Anyway, so that's the chief problem with most 4x games that is on my hit list: keeping the late game streamlined and moving along quickly, in terms of mechanical things the player has to do. The amount of info should of course be more complex than at the start of a game, and the decisions should be tougher, but how much extra clicking you have to do shouldn't be going up logarithmically. ;)
Automation is how most 4x titles solve this, as you note, but I'm not a fan of that, as you again note. I'd prefer to have underlying game mechanics that simply take the early and the late game into consideration better. I have a variety of ideas for how to do that, but I don't know which one will be best, or if I'll have to come up with something entirely different from any of them due to what we find of during the prototyping phase.

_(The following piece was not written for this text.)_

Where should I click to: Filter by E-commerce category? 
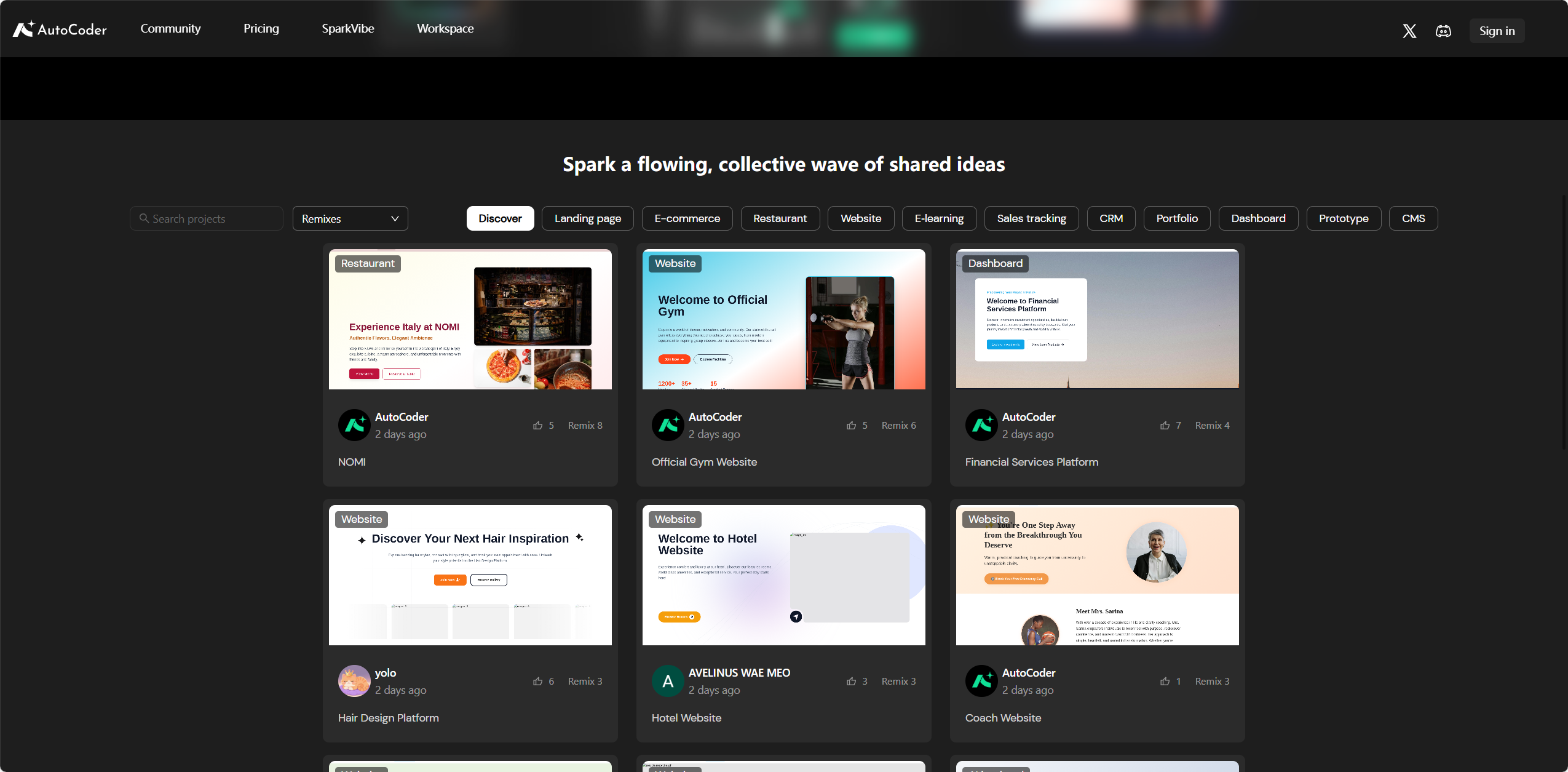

Incidentally, and this is from a different genre, but I feel like SimCity nails the early game and late game transition. It gets increasingly complicated, but it doesn't get more automated (in SimCity 4 and before). Instead, it just isn't designed in such a way that you have to keep re-making the same decisions over and over. So mainly you are making new decisions, with the occasional revised former decision. I really prefer that to trying to automate a repetitive set of decisions.

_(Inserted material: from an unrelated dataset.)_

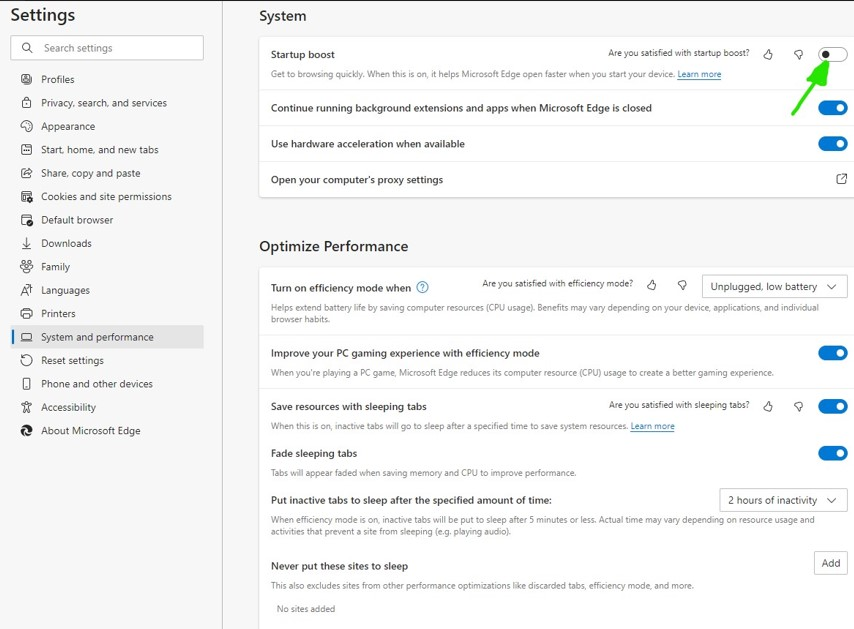Click thumbs down for startup boost
This screenshot has width=854, height=629.
(798, 54)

Anyway, there are a lot of things that are still in experimental or even on-paper stages for this game, which is why it's not ready until next April, heh. But I am happy to be just sitting in this one genre, rather than splitting genres, because it lets me focus on what I do and don't like about this genre, and try to design something that hits as optimal a spot as possible in there. I think that's why AI War worked out so well, is I took that attitude toward RTS. We'll see what happens here!
eRe4s3r:
The solution to this problem is imo definitely 100% not automation, but abstraction. Make it gradual abstraction if you have to, but never force us to play the game with an AI sub-commander that doesn't do what we want because the systems in the game aren't up to the task of actually playing the game ;)
Essentially, abstraction with user input is how it should be handled. You don't build single buildings if you don't want to, you just plop down a city designed by you once somewhere and that gets built like that automatically. For unit production a simple interface could be used where you can set up "source" cities and units get transported to the location they should be at automatically. That is abstraction ;)
But until we see what this 4x does how we can not really comment on this now can we ;) My post is pretty much just what I think when I think of Civ or Alpha Centauri. AI Governor is not a solution, it is a band-aid on a design issue that should have been fixed or prevented to ever occur.
my 2ct ,)
x4000:
Yes, I agree on abstraction. My first population models for this game were bloody complicated, but I wound up scrapping them before Keith was even handed them for coding. Something more abstract is much more pleasing to actually PLAY and understand. I feel like most of the time AI War hits that sort of thing pretty well, in the main. I'm aiming for a similar level of things that you can automate (repetitive tasks that you just want to happen repeatedly until you say stop, which is not an AI subgovernor but rather is just you making a decision "until further notice" rather than having to reconfirm constantly), versus things that are abstract.